At 12 months, 76.8% (n=1799) of patients reported symptom improvement, while 23.2% (n=542) reported that symptoms were indifferent or worse. Loss to follow-up for the outcome variable was 57.6% at 12-months. The Following factors were associated with better outcomes: shorter preoperative pain duration (≤1 year, OR: 1.95, P<0.001), lower preoperative Neck Disability Index (NDI) scores (≤42, OR: 1.37, P=0.012), and non-smoking (OR: 1.37, P=0.030). The initial diagnosis also influenced outcomes: patients treated for herniated discs and nerve root stenosis were more likely to report improvement compared to those with central canal stenosis or - myelopathy (P<0.001). Gender, age, BMI, working status, regular use of pain medication, perioperative complications, muscle weakness, levels fused and use of plate versus stand-alone cage were not independently predictive of outcomes.

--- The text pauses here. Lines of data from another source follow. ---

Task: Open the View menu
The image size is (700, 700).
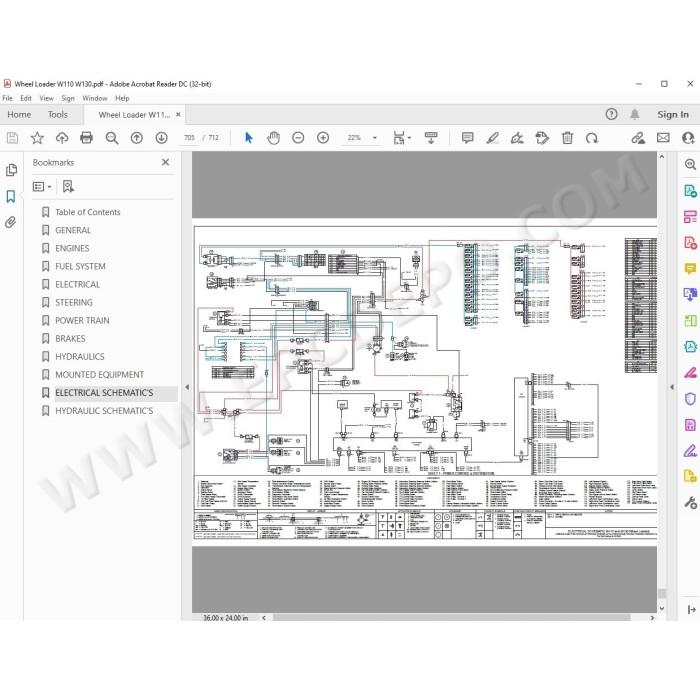Action: click(46, 98)
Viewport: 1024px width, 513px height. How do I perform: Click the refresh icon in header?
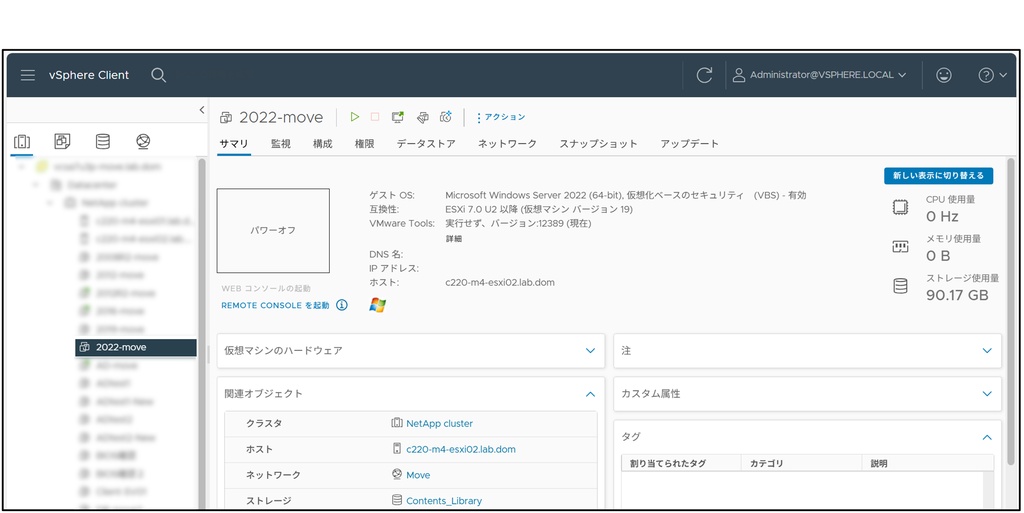[704, 75]
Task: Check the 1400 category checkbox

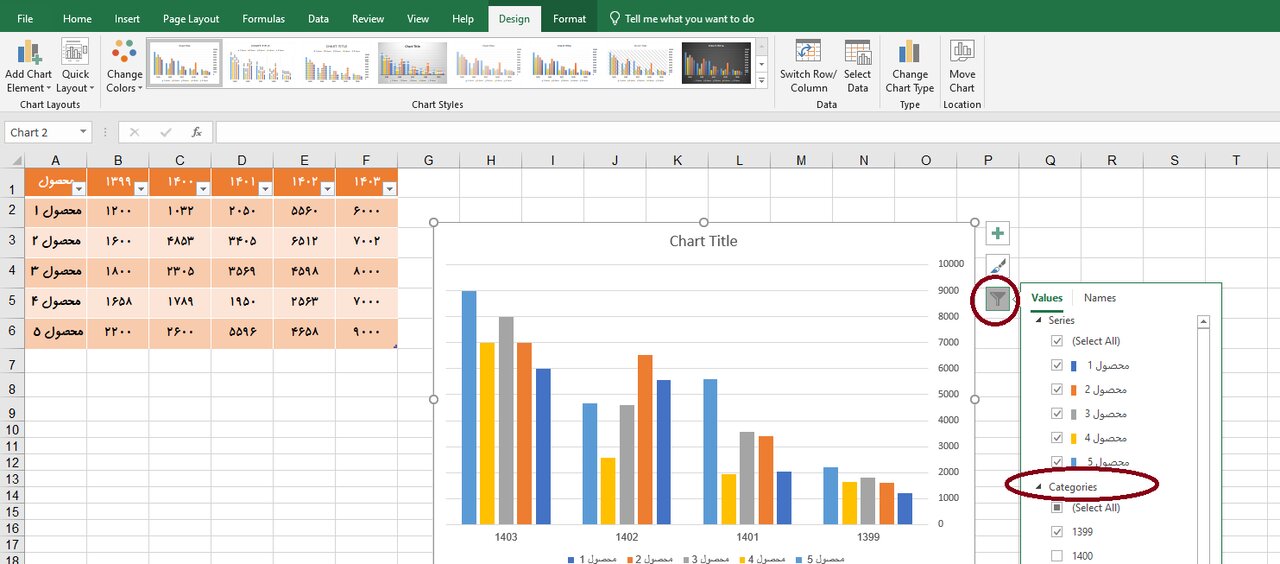Action: point(1057,556)
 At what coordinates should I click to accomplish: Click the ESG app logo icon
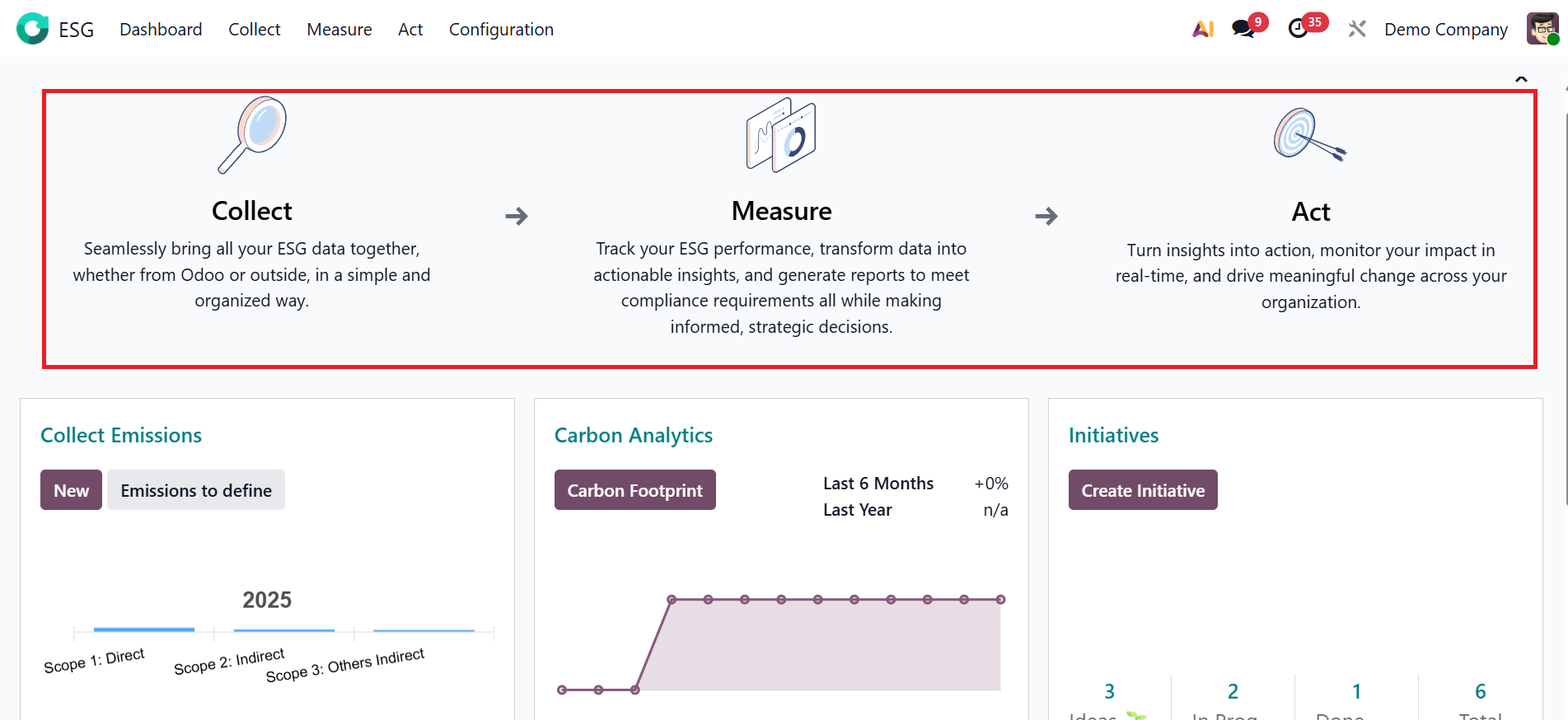click(33, 29)
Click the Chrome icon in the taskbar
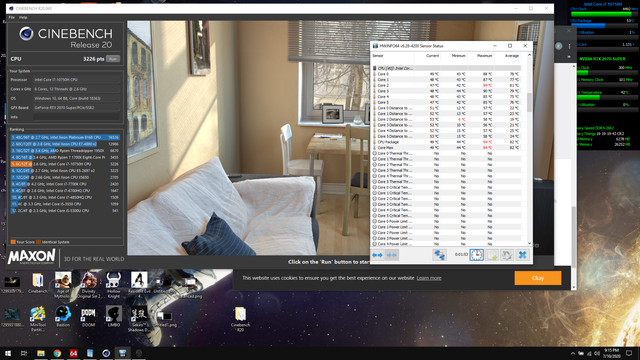 click(x=57, y=353)
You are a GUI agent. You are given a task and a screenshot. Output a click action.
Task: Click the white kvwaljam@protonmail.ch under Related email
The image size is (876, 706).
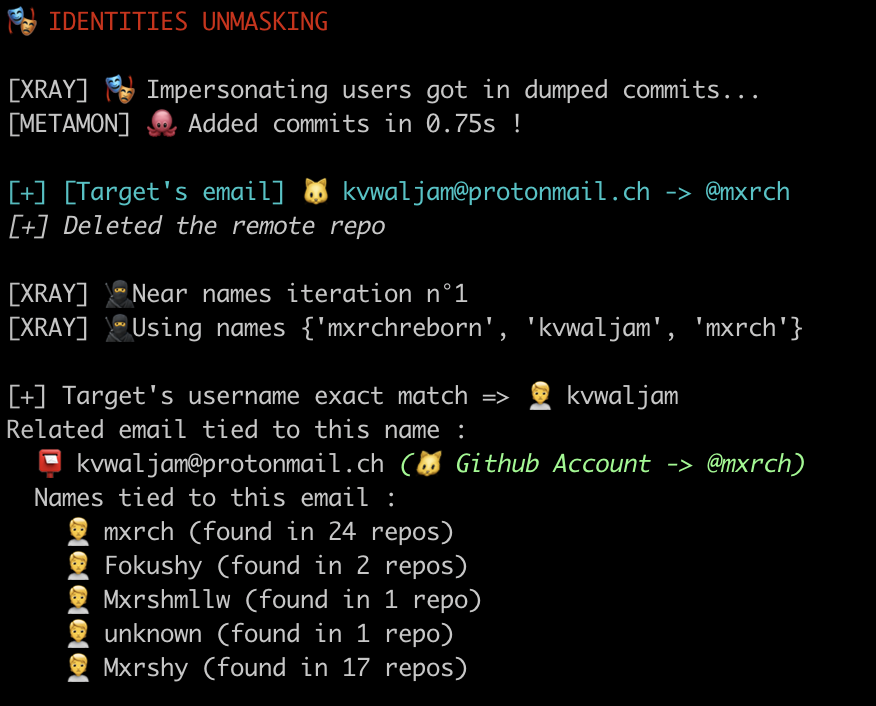[x=230, y=464]
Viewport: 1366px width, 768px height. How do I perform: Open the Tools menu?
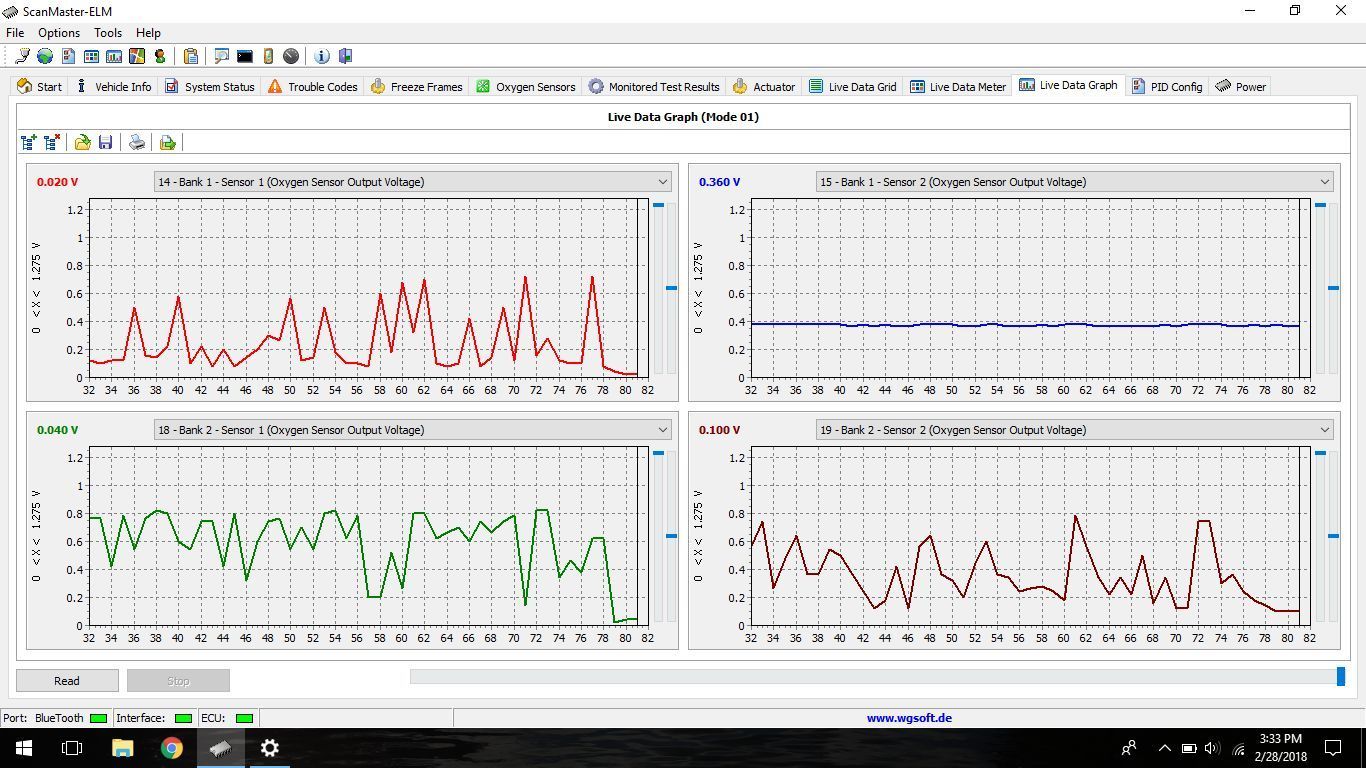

Shorter preoperative pain duration, lower NDI scores, and non-smoking status were significant predictors of good outcomes at 12 months after ACDF surgery for DCSD. These findings can help to guide preoperative patient counselling and enhance evidence-based decision making for treating DCSD 13)
Maki et al. aimed to identify potential relationships between pathological and radiological assessments of bony fusion after anterior cervical discectomy and fusion (ACDF). ACDF can resolve neurological symptoms related to cervical spondylosis, such as myelopathy and radiculopathy. Intervertebral bony fusion is a key outcome for successful ACDF, often assessed on radiography and computed tomography (CT) images. However, the pathological findings of tissues demonstrating bony fusion after ACDF have not been well studied. This report presents the cases of two female patients, aged 62 and 40 years, who underwent additional ACDFs for recurrent cervical radiculopathy. Findings from CT imaging identified intervertebral calcification in the titanium spacers placed in the first ACDF. In both cases, recurrent compression of nerve roots was observed radiologically. Cervical nerve root block identified habitual symptoms related to recurrent radiculopathy. To resolve the clinical symptoms, additional ACDFs were performed in two cases. In the second ACDF, the titanium cases from the prior ACDF were removed. Histopathological examination of the tissues from the removed cages revealed growth of cartilage tissue. This is the first report concerning the histopathological evaluation of the tissue in titanium spacers placed in ACDF. Completion of intervertebral calcification in titanium spacers placed in ACDF may not signify completion of intervertebral bony fusion after ACDF 14).